I thought it was a great idea and asked Conor Murphy, who was then the Minister for Regional Development to see what help and advice he could provide for the project. Conor quickly moved to ensure that part of this engagement with Rathlin would explore opportunities to reverse the years of underinvestment and neglect endured by the islanders.
Eventually out of this emerged a new government policy toward Rathlin. But equally importantly for the Rise Foundation the Commissioner of Irish Lights agreed to let the Foundation lease two houses at Rathlin’s remote East Lighthouse. Both are in need of work and Saturday’s ramble around Rathlin is one of the fundraising efforts created by Frances Black and her dedicated team at Rise.
The ramble covered 7 miles (11.2 km). Rathlin has spectacular scenery and a long history that takes it back to the Neolithic period. It currently has a population of 120 hardy souls. Locals claim that Rathlin was probably the first of our islands to become inhabited. Standing on the north cliffs you get an amazing view of the islands of Scotland and the Mull of Kintyre.
Rathlin has a long association with mythical and historical figures from the Tuatha de Danaan to St. Columba. It is also said in the Annals of Ulster that Rathlin experienced the first Viking raid on the island of Ireland. However, one of the best stories told is of the Scottish King Robert the Bruce who hid in a cave – imaginatively named Bruce’s cave - on Rathlin after his defeat by English forces in 1306. Bruce was deeply depressed at his defeat but in his despondency he watched a spider valiantly try seven times before succeeding to bridge a gap between rocks.
English soldiers searching for Robert did not search the cave. When they saw the spider's web they concluded that he could not be in the cave without breaking the web. For his part Robert concluded that If the spider did not give up then he should persevere also and off he went and retook his throne.
The Saturday of the Rise Ramble was a beautiful day but in bad weather the treacherous tides and the high cliffs of the island have seen their share of boating tragedies. There have been many Ship wrecks. As a consequence Rathlin had three lighthouses, one of which is the East Lighthouse where the Rise Foundation is hoping to establish their centre.
Our task on Saturday was less formidable than that of Robert the Bruce but nonetheless very challenging.
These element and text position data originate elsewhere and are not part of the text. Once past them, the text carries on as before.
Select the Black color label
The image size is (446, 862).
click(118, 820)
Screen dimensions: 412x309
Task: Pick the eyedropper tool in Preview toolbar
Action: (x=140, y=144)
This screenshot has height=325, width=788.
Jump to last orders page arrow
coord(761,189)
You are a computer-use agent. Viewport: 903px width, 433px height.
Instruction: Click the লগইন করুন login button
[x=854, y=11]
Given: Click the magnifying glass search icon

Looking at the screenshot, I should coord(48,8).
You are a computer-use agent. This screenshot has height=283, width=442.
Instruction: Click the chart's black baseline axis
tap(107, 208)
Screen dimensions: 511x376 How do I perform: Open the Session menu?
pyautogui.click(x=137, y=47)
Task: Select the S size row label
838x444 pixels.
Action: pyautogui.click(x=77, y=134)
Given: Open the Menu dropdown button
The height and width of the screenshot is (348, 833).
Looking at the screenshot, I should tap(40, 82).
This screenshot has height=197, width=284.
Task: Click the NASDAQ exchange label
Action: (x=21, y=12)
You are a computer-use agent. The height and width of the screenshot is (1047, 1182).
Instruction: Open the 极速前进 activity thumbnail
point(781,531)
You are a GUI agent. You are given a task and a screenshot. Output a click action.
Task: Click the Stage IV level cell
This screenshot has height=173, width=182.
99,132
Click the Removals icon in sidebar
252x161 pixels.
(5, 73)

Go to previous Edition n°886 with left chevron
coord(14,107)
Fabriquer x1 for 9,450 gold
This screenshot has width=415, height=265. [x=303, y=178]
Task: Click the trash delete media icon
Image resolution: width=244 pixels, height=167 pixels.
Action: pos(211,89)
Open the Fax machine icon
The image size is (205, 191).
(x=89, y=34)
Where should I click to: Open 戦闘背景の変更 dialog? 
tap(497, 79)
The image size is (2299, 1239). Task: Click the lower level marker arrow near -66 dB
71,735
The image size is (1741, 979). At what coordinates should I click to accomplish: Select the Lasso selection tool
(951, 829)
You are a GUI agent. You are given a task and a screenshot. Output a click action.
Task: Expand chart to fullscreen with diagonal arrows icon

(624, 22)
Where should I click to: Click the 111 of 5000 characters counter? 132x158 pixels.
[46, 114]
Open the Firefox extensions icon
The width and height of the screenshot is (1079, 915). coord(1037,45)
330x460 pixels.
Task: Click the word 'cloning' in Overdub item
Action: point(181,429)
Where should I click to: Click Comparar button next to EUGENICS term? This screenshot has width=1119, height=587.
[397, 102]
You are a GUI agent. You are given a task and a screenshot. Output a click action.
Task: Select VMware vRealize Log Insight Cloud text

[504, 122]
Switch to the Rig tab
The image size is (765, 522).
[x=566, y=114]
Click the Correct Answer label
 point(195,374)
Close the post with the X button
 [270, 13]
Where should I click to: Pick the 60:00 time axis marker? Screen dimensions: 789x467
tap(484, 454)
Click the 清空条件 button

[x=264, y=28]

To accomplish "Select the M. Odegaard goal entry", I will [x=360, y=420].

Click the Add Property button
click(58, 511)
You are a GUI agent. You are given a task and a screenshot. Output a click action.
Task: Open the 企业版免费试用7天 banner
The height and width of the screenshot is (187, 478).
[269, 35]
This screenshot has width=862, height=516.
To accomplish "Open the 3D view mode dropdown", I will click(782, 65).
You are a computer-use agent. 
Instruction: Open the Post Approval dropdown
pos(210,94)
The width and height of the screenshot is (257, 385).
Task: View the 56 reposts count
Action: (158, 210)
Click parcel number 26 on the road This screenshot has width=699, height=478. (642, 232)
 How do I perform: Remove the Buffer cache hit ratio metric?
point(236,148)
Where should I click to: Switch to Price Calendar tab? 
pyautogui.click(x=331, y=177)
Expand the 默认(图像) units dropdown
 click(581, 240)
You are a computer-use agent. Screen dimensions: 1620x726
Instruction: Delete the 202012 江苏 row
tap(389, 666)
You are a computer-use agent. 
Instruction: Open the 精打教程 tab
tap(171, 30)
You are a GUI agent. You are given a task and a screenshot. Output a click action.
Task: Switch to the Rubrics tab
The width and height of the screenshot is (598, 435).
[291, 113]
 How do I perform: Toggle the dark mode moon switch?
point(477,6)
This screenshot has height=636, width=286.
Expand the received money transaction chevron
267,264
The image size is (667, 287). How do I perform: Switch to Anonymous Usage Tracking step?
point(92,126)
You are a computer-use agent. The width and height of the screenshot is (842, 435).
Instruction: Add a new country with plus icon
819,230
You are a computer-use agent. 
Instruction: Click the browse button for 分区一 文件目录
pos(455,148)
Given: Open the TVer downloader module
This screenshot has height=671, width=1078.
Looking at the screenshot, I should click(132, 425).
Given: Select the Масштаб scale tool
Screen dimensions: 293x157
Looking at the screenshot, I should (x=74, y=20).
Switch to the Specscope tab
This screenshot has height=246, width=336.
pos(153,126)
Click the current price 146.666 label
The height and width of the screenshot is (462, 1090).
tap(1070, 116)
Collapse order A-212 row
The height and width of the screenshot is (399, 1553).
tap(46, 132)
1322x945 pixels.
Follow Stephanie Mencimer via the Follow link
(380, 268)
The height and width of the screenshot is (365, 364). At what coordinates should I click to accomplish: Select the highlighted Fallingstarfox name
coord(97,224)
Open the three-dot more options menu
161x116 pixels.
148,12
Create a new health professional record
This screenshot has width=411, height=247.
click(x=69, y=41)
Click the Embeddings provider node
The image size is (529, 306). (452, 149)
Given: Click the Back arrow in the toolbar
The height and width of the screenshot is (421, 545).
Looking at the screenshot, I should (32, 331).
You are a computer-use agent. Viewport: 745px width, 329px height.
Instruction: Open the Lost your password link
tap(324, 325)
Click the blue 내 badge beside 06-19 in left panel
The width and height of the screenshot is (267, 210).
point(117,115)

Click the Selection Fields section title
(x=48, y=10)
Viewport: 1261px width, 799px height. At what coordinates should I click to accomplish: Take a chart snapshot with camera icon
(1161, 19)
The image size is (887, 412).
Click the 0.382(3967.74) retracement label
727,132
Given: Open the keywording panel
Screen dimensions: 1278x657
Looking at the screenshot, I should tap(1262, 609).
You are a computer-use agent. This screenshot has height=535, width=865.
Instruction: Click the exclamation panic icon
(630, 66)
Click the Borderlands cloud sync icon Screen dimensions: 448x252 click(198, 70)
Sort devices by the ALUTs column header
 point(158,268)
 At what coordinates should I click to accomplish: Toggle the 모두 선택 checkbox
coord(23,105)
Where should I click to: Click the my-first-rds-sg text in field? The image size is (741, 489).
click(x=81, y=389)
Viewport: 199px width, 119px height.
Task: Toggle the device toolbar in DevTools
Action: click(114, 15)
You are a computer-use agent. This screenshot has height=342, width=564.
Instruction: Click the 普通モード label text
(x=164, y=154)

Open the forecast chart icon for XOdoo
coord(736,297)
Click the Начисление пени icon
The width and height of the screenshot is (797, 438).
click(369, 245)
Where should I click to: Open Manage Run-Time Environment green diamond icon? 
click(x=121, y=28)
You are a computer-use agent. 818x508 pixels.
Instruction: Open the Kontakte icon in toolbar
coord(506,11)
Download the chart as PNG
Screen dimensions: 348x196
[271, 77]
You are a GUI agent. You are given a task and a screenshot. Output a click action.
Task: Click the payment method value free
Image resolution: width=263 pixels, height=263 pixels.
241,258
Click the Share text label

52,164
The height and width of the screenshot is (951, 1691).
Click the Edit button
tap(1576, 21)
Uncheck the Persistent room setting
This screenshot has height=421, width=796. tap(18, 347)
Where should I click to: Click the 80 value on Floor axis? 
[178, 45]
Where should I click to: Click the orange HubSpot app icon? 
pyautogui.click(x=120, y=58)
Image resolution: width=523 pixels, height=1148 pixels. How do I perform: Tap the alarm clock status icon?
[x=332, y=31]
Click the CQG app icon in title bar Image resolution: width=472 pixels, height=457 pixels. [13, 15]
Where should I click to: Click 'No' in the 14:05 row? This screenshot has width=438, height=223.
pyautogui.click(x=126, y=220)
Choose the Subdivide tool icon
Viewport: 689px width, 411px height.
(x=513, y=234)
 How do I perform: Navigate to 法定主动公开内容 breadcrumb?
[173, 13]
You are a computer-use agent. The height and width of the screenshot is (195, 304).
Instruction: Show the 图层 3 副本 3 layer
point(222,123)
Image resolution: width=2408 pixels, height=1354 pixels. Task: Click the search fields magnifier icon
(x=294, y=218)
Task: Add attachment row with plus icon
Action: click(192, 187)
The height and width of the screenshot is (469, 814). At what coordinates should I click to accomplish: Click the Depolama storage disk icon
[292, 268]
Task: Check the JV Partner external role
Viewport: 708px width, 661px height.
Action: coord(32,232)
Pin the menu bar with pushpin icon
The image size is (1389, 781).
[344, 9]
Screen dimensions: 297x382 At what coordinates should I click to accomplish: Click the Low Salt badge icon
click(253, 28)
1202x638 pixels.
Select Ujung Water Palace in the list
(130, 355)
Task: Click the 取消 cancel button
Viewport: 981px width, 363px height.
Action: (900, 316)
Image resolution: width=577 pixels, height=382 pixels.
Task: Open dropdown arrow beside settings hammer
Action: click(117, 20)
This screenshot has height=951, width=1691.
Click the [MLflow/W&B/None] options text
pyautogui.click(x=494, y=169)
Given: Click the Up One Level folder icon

Our walk along Rathlin’s narrow roads and the stunning views gave us plenty of time to look at the local fauna and admire the many varieties of wildlife that inhabit Rathlin. There is an amazing diversity of birds, from peregrines, and skylarks to lapwings. Along the cliff faces battered by the wild Atlantic there is a huge seabird colony of puffins and others, like guillemots and razorbills birds. They gather in their thousands in the summer months to breed. The uniqueness of this small island is reflected in its recognition as a Special Area of Conservation and the existence of a RSPB nature reserve.
Rathlin also has a great song and music tradition, influenced by the Scots Gaelic heritage. It is a special place. When we arrived back to Bruce's Kitchen for soup and sandwiches a music session was in full swing. Four fiddlers and a box player jigged and reeled us all into The Drawing Of The Raffle organised by the formidable Cathy Farrelly, I didn't win anything. But RISE raised over 7000 euros. Well done to everyone involved.
Later that night there was a ceili. And a sing song. Unfortunately I had to leave before this. But the voyage back to the mainland was shortened by more lively ceol as some of the musicians travelled back with us.